Listing the UK’s “most dangerous roads”, the Road Safety Foundation cited “unacceptable” deaths on the A537 from Macclesfield to Buxton.

The charity acknowledged the government spent £175m last year on the 50 most dangerous A roads in England.

The Department for Transport said it is giving record funding to councils.

Each year, the Road Safety Foundation identifies “persistently higher risk” roads which average at least one fatal or serious crash per mile along their length in the three-year survey period and have shown no improvement between 2010-12 and 2013-15.

According to the foundation, the seven-mile (12km) stretch of the A537, nicknamed locally the Cat and Fiddle, has been the most hazardous UK road six times out of the last 10 years.

A spokesperson said the single carriageway road, takes in part of the Peak District, has several sharp bends.

Driving instructor Ian Brown, from Buxton in Derbyshire, witnessed a fatal collision on the A537 involving a cyclist and a car while he was taking a driving lesson in June 2016.
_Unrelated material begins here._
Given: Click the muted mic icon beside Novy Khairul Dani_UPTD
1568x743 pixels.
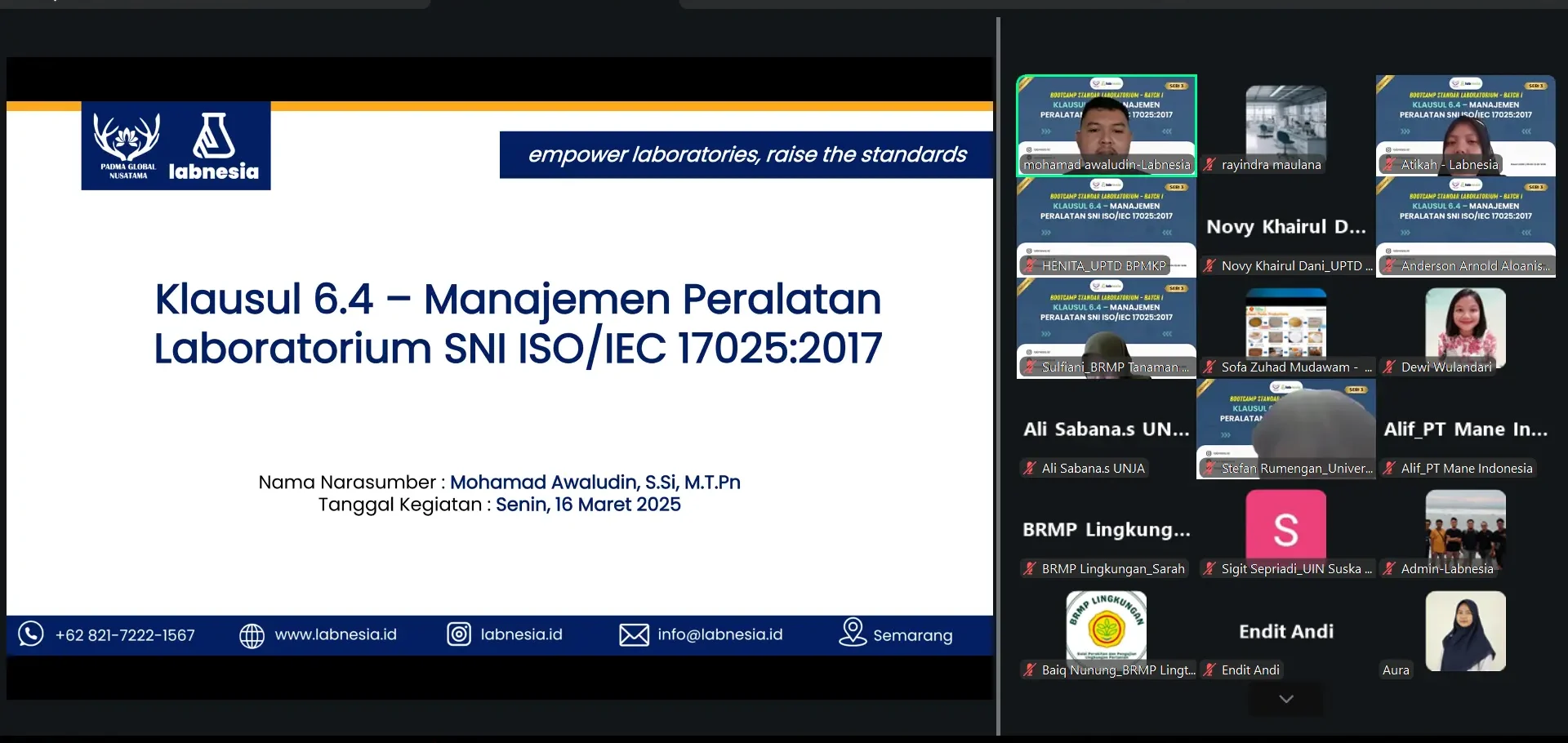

“It was very distressing both for me and my learner driver. Myself and a nurse tried to save him but it was clear he wouldn’t make it,” he said.
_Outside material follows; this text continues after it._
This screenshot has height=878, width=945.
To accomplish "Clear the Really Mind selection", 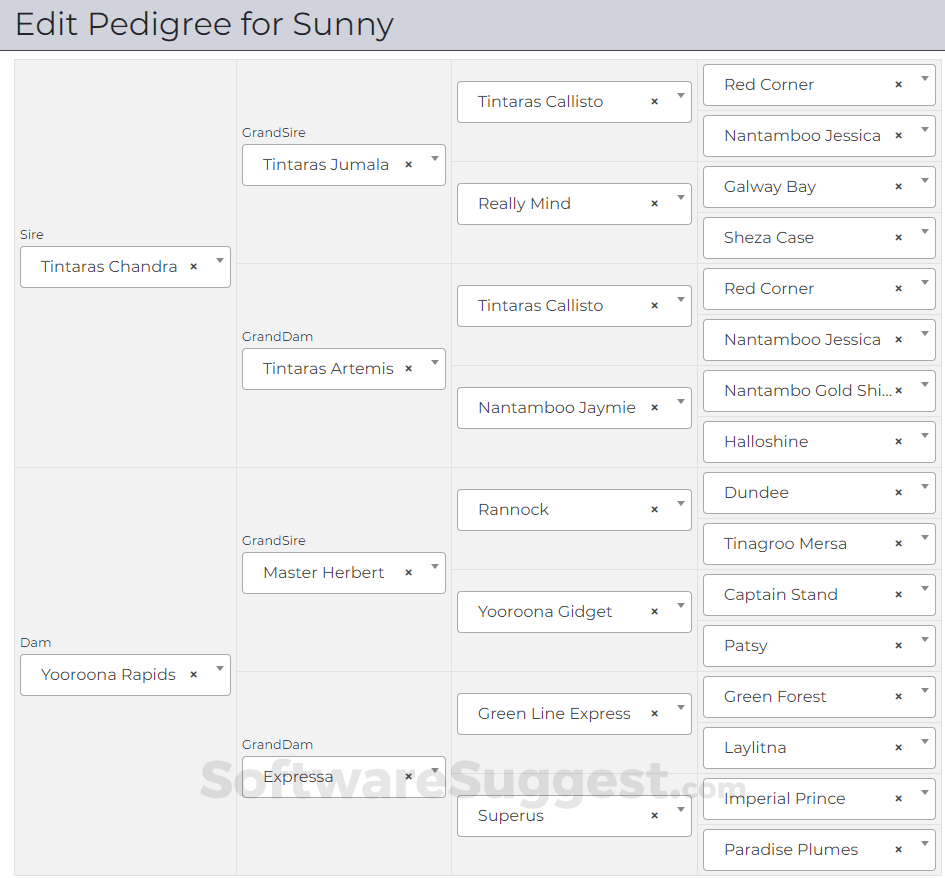I will pos(654,204).
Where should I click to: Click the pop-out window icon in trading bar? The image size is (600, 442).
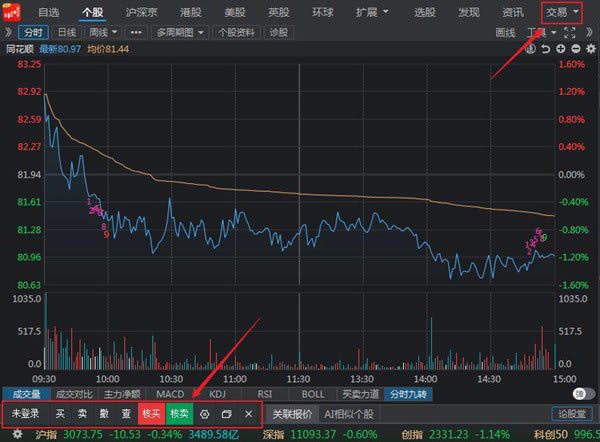tap(227, 414)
“There is a stretch which looks like a straight piece of road but it is a sharp bend that comes back on itself and that is where most of the accidents happen.”


Ten most ‘high risk’ roads:

  • A537 – Macclesfield to Buxton
  • A254 – The A28 junction in Margate to junction with A255 near Ramsgate
  • A259 – The junction with A2036 at Glyne Gap to just outside Ore
  • A588 – Lancaster to junction with A585 outside Poulton-le-Fylde
  • A6 – The junction with A585 in Lancaster to M6 junction 33
  • A32 – From M27 J10 to Delme Roundabout, Quay Street roundabout to the Gosport ferry terminal
  • A3055 – The junction with A3054 in Freshwater to junction with A3054 in Ryde
  • A21 – The junction with A2100 to junction with A259 at Hastings
  • A18 – The junction with A46 near Laceby to junction with A16 near Ludborough
  • A4 – The junction with Huntercombe Spur to junction 5 of M4

Source: The Road Safety Foundation


The Road Safety Foundation acknowledged safety improvements on the A537, but said the rate of death and serious injuries “remains unacceptable”.
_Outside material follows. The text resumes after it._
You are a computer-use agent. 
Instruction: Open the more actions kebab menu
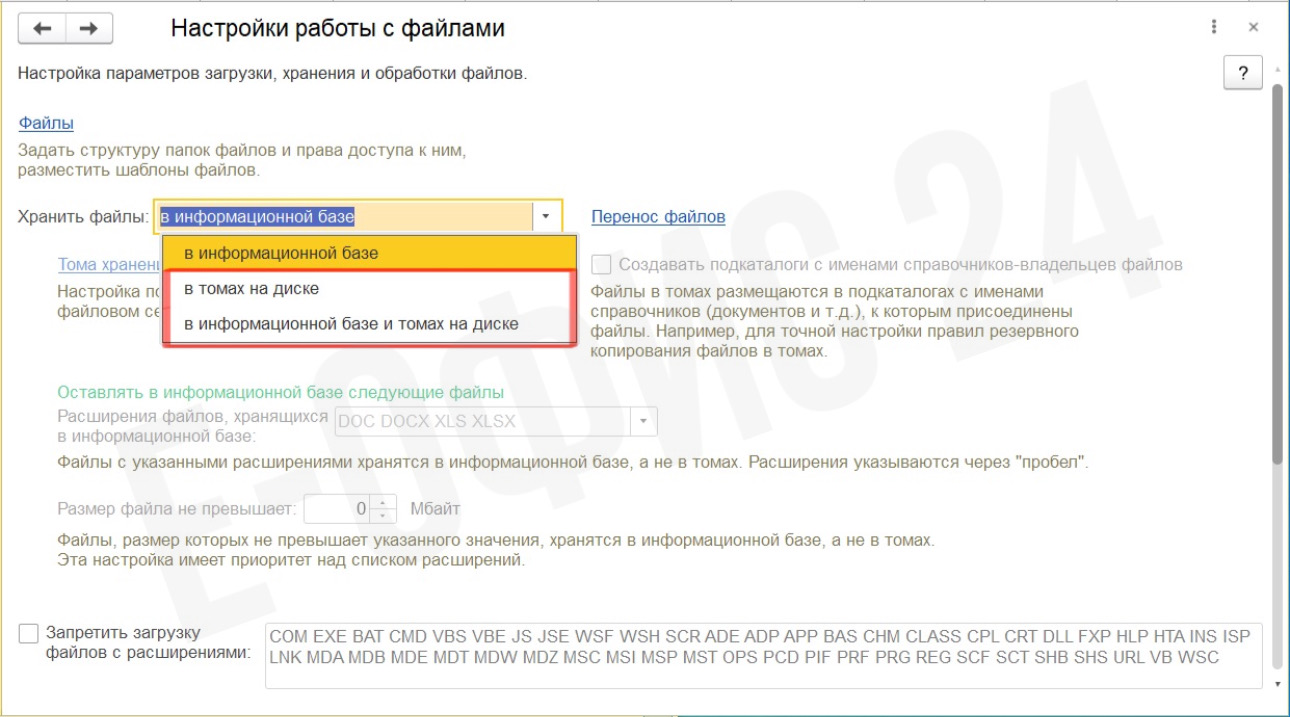click(1213, 27)

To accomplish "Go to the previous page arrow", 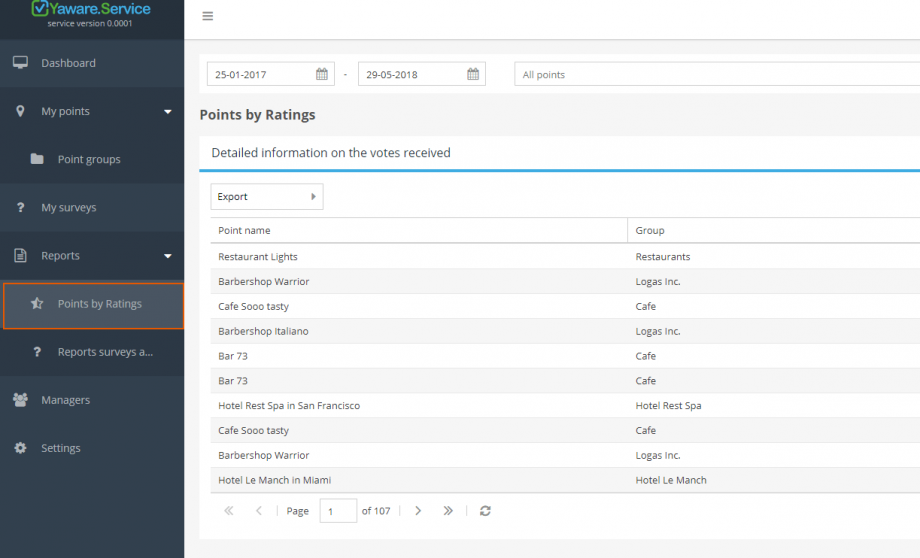I will tap(258, 511).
A Cheshire Police spokeswoman said there have been no motorcycle crashes on the road since January and the only collision this year “involved a horse rider and a tractor”.

She added: “This reflects the work that has been done with Cheshire East Council to reduce the number of collisions, including reducing the speed limit and making the barriers safer in the event of a collision.”

The Road Safety Foundation also praised Gloucestershire County Council for its work on making the A4151 from Nailbridge to Westbury-on-Severn the “most improved road”.

Dr Suzy Charman, the foundation’s research director, said: “The UK’s local authority A road network needs an immediate injection of £200 million to tackle the high risk road sections.”


Ten most improved roads:

  • A4151 – Nailbridge to Westbury-on-Severn in Gloucestershire
  • A540 – From the outskirts of Chester to the city centre
  • A14 – In Ipswich from junction 55 to 58
  • A10 – From its junction with the M25 to the North Circular Road in London
  • A535 – From Holmes Chapel to Chelford in Cheshire
  • A559 – From junction 10 of the M56 in Cheshire to Lostock Gralam
  • M25 – London’s orbital motorway junction 24 to 25
  • A6075 – From Mansfield Woodhouse to Ollerton in Nottinghamshire
  • A3100 -The A3 junction at Milford to 200m before Sandy Lane in Guildford, excluding A283 at Milford
  • A537 – From south of Knutsford to Macclesfield in Cheshire

Source: The Road Safety Foundation


RAC road safety spokesman Pete Williams praised the foundation for the way it highlighted road safety data.

“After years of declining road fatality and casualty rates, we have seen these plateau over the last decade and 2016 saw the highest number of people killed on UK roads since 2011,” he added.

A Department for Transport spokeswoman said in addition to the £175m it allocated last year it is also going to give local authorities “record” levels of funding to improve local roads and repair potholes.

She added: “It is vital councils spend this money to keep roads in good condition.”